If I’m interviewing someone I need to know everything about them – I do these massive spider diagrams. Everything under different categories, and certain questions in other categories. – Cat Deeley

I’ve been thinking about how we use visual techniques to make sense of information. This is a rather wide topic and spans early work done sixty or so thousand years ago by an unknown Neanderthal on a wall to modern digital concepts. Why are diagrams so powerful and how have they changed over time?

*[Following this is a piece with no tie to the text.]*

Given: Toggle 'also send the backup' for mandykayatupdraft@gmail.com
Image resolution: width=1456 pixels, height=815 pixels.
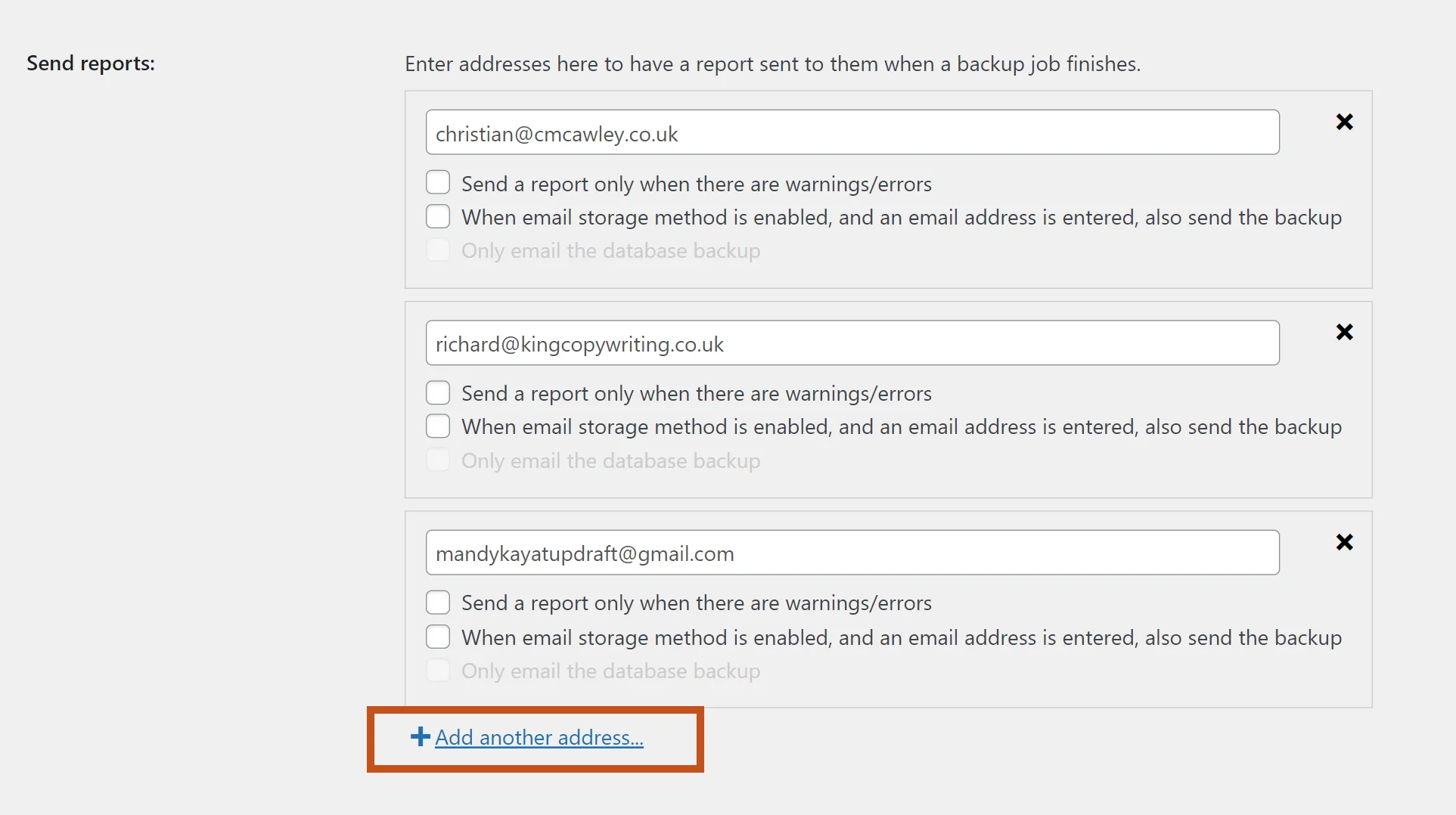Looking at the screenshot, I should tap(438, 637).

Let’s use a visual technique to explore this question in a satisfyingly recursive way. Graph Theory is a mathematical technique that resulted from the study of a puzzle. The prolific mathematician Leonhard Euler was working on a puzzle that involved the now Russian village of Königsberg – a place with seven bridges connecting two islands to the mainland. People wondered whether it was possible to find a walking route that would cross each bridge exactly once. Euler proved that such a route existed and invented graph theory along the way.

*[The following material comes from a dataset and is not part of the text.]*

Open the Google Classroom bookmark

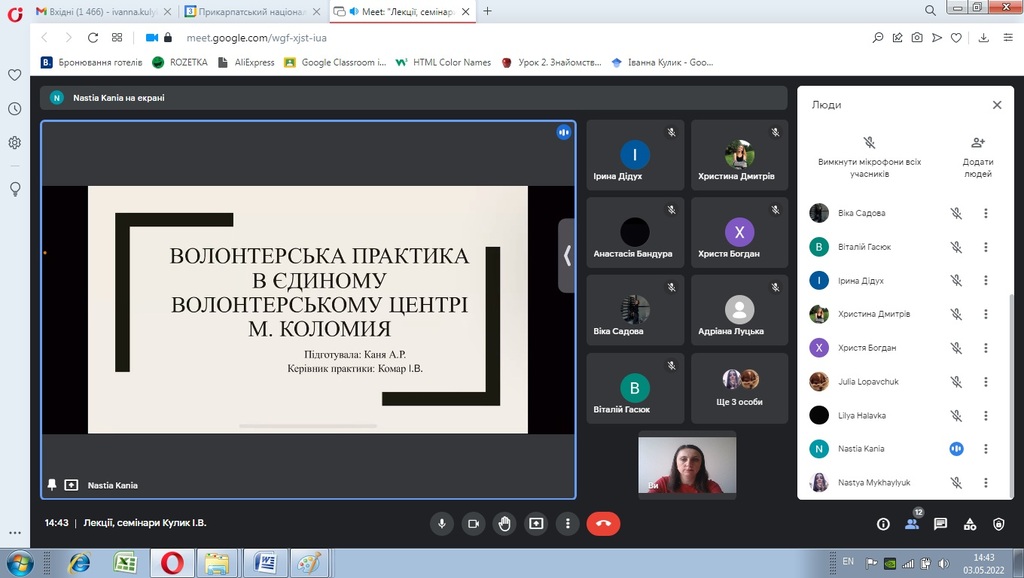pyautogui.click(x=336, y=62)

Graphs are hugely useful – circuit diagrams and chemical compound models are essentially graphs. But nodes and edges can do more than represent mathematical elements. They can also be used as a form of knowledge representation as you can see in the picture above.

For example, diagramming techniques including Tony Buzan’s Mind Maps, Novak and Gowin’s Concept Maps and the Open University’s Spray Diagrams can all be used to represent data and the connections between data. These are not templates that are filled with information like graphical organizers but rather containers for information and relationships that help us navigate from idea to idea.

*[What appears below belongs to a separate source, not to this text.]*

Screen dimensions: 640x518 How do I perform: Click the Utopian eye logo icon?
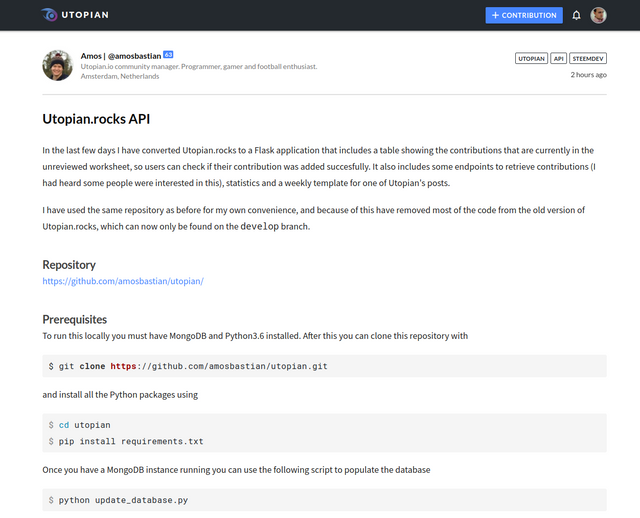click(x=50, y=15)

And that’s interesting because so much of what makes the modern world work is the ability to share and connect ideas. It’s the basis of the world-wide web and websites like Wikipedia. If we want to make sense of the world it might be a good idea to see if these kinds of tools can help.

Over the next few posts I might follow the trail of some of these ideas and see what’s out there about how scientists and writers have used drawing in their work.

Cheers,

Karthik Suresh

Notes From Yuval Noah Harari’s “21 Lessons for the 21st Century”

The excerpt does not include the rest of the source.